===== Task inputs =====

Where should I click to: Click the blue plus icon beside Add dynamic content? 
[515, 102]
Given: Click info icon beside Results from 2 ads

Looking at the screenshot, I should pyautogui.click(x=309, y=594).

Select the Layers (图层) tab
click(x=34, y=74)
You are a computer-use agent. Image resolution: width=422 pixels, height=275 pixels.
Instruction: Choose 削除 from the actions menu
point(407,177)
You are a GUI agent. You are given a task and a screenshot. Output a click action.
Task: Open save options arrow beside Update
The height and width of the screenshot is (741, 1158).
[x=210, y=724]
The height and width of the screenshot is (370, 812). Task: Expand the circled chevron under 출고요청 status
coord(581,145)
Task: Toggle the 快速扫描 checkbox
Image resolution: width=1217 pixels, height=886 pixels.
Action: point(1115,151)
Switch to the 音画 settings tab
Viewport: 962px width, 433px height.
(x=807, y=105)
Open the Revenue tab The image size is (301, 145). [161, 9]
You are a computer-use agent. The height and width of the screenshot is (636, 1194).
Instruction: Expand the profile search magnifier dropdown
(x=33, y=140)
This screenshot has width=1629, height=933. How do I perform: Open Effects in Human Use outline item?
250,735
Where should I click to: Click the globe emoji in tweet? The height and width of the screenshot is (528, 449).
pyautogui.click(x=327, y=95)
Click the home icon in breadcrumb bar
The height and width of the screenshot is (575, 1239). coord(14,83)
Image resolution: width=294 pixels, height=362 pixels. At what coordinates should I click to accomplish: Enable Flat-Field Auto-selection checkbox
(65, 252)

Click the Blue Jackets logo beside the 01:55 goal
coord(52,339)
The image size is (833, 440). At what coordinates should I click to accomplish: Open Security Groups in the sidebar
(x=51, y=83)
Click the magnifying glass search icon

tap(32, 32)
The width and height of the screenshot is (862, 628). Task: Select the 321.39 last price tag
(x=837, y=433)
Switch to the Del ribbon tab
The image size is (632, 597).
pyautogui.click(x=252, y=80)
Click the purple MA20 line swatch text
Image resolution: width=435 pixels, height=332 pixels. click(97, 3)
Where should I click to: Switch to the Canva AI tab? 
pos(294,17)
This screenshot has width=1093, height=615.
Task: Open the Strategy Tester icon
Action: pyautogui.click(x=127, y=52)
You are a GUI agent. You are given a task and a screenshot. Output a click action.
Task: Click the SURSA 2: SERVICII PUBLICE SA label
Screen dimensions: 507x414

=====

Line by line, write out the records above exactly.

Where should I click to: Click the blue plus icon beside Add dynamic content? 
[515, 102]
Given: Click info icon beside Results from 2 ads

Looking at the screenshot, I should pyautogui.click(x=309, y=594).

Select the Layers (图层) tab
click(x=34, y=74)
You are a computer-use agent. Image resolution: width=422 pixels, height=275 pixels.
Instruction: Choose 削除 from the actions menu
point(407,177)
You are a GUI agent. You are given a task and a screenshot. Output a click action.
Task: Open save options arrow beside Update
The height and width of the screenshot is (741, 1158).
[x=210, y=724]
The height and width of the screenshot is (370, 812). Task: Expand the circled chevron under 출고요청 status
coord(581,145)
Task: Toggle the 快速扫描 checkbox
Image resolution: width=1217 pixels, height=886 pixels.
Action: point(1115,151)
Switch to the 音画 settings tab
Viewport: 962px width, 433px height.
(x=807, y=105)
Open the Revenue tab The image size is (301, 145). [161, 9]
You are a computer-use agent. The height and width of the screenshot is (636, 1194).
Instruction: Expand the profile search magnifier dropdown
(x=33, y=140)
This screenshot has width=1629, height=933. How do I perform: Open Effects in Human Use outline item?
250,735
Where should I click to: Click the globe emoji in tweet? The height and width of the screenshot is (528, 449).
pyautogui.click(x=327, y=95)
Click the home icon in breadcrumb bar
The height and width of the screenshot is (575, 1239). coord(14,83)
Image resolution: width=294 pixels, height=362 pixels. At what coordinates should I click to accomplish: Enable Flat-Field Auto-selection checkbox
(65, 252)

Click the Blue Jackets logo beside the 01:55 goal
coord(52,339)
The image size is (833, 440). At what coordinates should I click to accomplish: Open Security Groups in the sidebar
(x=51, y=83)
Click the magnifying glass search icon

tap(32, 32)
The width and height of the screenshot is (862, 628). Task: Select the 321.39 last price tag
(x=837, y=433)
Switch to the Del ribbon tab
The image size is (632, 597).
pyautogui.click(x=252, y=80)
Click the purple MA20 line swatch text
Image resolution: width=435 pixels, height=332 pixels. click(97, 3)
Where should I click to: Switch to the Canva AI tab? 
pos(294,17)
This screenshot has width=1093, height=615.
Task: Open the Strategy Tester icon
Action: pyautogui.click(x=127, y=52)
You are a GUI agent. You are given a task and a screenshot. Output a click action.
Task: Click the SURSA 2: SERVICII PUBLICE SA label
Screen dimensions: 507x414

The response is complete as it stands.